北上・西和賀

“地域の宝”で疫病退散 神楽団体ら躍動祈りと絆の舞・北上

開幕した「民俗芸能による祈りと絆の舞」。各出演団体が新型コロナの早期終息に祈りを込め躍動している

 「民俗芸能による祈りと絆の舞~まず演(や)るべ!コロナに負けねぞ!~」(北上市民俗芸能協会主催)は12日、市文化交流センターさくらホールで開幕した。コロナ禍で発表の場が失われつつあることから関係者が結束。初日は神楽団体などが熱のこもった舞台を繰り広げ、民俗芸能が“地域の宝”であることを体現しながら疫病退散を祈願した。

 新型コロナウイルスの感染拡大に伴い、民俗芸能の活動停止状態が続いたこと、8月の北上・みちのく芸能まつりが中止になるなど、同協会所属の継承団体にも多くの影響が生じた。
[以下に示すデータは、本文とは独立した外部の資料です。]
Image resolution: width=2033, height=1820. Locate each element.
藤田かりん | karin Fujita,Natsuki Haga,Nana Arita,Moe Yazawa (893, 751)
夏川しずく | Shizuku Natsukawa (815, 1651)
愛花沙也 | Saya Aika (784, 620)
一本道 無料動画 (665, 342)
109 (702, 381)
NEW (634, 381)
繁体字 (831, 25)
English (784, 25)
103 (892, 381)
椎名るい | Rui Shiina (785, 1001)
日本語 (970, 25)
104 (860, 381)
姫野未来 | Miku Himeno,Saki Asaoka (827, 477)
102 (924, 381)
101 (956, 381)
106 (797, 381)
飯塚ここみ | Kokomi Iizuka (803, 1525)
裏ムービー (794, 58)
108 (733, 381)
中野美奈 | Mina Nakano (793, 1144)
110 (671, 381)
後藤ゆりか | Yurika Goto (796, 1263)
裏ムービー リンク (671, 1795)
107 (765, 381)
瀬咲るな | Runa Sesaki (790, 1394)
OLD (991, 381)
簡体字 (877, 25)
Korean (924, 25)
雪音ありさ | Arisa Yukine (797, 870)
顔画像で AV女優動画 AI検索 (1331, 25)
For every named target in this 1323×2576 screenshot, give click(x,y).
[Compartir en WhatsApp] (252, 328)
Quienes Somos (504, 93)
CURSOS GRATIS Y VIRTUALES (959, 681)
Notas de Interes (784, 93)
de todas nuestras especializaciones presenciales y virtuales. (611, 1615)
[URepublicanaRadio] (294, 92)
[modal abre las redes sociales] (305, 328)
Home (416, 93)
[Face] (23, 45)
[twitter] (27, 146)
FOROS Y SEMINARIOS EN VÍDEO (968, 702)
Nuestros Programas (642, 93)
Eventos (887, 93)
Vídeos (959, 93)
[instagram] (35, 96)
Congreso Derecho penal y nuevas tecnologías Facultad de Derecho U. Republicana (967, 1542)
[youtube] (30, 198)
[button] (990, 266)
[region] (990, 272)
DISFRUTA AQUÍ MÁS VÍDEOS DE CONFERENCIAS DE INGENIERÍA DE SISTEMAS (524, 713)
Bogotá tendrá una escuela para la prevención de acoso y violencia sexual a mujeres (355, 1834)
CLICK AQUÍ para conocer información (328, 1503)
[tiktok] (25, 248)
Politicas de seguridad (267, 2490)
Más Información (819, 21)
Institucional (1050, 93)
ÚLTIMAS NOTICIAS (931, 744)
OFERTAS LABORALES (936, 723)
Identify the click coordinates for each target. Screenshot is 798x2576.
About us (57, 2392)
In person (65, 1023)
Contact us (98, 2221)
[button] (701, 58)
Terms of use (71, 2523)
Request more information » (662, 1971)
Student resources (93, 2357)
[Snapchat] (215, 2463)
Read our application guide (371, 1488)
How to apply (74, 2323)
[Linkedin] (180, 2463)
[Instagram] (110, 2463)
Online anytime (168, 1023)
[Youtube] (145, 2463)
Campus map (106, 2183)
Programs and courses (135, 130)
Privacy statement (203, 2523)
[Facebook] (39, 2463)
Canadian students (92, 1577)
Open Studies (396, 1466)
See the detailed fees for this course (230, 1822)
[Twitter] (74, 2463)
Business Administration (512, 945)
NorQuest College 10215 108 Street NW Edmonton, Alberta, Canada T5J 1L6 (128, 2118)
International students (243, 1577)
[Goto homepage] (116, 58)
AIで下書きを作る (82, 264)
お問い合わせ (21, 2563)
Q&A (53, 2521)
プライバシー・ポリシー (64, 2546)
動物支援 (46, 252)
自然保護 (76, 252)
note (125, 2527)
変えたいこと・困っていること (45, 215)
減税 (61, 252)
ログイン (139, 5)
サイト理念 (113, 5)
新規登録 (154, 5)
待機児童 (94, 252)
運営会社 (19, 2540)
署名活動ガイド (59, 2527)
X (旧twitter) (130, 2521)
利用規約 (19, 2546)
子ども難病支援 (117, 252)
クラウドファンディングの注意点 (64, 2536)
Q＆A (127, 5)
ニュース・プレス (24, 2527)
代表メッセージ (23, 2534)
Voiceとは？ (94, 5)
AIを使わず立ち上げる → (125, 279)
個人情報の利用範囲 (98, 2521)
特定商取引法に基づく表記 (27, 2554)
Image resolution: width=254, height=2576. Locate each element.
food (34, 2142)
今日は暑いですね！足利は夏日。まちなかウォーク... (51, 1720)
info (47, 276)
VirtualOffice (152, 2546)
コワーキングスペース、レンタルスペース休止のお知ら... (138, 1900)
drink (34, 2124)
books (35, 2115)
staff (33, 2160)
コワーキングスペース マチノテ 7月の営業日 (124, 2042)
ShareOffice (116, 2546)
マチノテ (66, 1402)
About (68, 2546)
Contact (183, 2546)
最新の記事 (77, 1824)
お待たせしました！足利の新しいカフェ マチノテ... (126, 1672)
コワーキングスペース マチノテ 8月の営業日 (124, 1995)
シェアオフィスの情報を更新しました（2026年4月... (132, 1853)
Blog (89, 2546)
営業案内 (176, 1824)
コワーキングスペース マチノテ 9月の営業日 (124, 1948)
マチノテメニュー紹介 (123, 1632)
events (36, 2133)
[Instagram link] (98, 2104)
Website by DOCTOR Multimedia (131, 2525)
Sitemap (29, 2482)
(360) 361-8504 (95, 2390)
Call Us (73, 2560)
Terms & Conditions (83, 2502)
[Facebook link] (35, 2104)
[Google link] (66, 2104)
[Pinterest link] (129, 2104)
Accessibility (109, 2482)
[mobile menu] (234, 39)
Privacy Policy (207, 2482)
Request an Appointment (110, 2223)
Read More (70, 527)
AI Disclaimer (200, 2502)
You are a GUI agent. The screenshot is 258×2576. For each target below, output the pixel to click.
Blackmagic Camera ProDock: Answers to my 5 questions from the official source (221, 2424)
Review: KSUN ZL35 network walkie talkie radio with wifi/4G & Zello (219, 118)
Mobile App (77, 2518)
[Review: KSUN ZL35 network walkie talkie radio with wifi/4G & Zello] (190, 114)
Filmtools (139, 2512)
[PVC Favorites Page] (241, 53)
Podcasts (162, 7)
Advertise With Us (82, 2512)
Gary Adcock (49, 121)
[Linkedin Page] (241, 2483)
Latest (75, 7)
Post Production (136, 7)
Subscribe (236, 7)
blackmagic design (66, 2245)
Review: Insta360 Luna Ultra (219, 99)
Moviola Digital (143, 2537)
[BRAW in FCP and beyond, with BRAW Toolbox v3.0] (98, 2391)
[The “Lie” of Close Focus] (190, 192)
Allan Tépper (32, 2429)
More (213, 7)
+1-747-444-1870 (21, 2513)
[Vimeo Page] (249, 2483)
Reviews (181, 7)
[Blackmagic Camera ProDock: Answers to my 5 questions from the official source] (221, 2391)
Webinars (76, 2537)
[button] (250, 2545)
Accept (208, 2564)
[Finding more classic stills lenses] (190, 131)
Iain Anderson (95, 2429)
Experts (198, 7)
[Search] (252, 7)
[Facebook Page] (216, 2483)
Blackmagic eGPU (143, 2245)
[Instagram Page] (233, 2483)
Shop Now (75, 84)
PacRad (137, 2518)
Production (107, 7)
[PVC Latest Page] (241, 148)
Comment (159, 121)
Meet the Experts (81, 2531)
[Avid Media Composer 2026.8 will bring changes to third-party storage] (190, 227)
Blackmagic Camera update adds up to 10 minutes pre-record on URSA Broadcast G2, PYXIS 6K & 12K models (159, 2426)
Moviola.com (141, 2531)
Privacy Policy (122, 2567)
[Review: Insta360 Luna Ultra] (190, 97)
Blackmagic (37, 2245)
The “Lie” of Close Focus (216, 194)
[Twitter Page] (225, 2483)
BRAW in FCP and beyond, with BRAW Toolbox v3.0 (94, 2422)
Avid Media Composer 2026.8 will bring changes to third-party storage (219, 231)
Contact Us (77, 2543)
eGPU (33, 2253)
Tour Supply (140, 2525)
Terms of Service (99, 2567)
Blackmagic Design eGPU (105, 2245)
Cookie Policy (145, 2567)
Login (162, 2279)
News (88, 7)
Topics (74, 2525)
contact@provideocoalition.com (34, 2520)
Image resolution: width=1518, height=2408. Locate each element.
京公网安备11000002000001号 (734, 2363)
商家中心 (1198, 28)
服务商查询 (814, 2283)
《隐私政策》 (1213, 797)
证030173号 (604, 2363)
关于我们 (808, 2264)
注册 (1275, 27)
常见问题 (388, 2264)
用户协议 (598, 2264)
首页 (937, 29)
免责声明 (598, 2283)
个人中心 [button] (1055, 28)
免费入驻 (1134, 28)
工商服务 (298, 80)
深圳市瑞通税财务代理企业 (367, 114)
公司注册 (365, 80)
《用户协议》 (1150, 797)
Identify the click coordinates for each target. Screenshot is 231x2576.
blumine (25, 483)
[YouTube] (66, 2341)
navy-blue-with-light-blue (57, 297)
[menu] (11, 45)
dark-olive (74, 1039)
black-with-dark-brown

 悶々(もんもん)とする中、関係者からは「やってみるべ」といった声が上がった。民俗芸能が置かれている現状、社会状況の変化を踏まえて検討を重ね、入場制限や感染防止対策を徹底した上で開催することを決めた。

 会場を訪れる関係者はマスク着用をはじめ、手指消毒や検温をしたほか、ホールの来場人数を制限。整理券を兼ねた入場チェックシートには住所と氏名、電話番号、発熱の有無など健康状態を記入してもらった。

 初日のオープニングは、活動22年目の黒岩太鼓が登場。戦いの神「阿修羅神」をイメージして作曲された「阿打夢(あだむ)」を演奏し、無になって打つことに徹してステージの幕開けを飾った。

 和賀大乗神楽による「荒神」や早池峰岳流更木神楽の「鶏舞」、これ以降も各神楽団体が舞台上で躍動し、五穀豊穣(ほうじょう)や家内安全、さらには新型コロナの早期終息にも祈りを込めた。

 開催実現に向けて奔走した同協会の菅原晃理事長(73)は「やりたいのにやれない、踊りたいのに踊れない。みんなうずうずしていた」と吐露。感染防止対策を万全にした上で、「このコロナ禍でも『発表会をやろう』という私たちの意気込みを感じ取ってもらえれば」と思いを強める。

 13日には鬼剣舞や神楽団体などが舞台を彩る。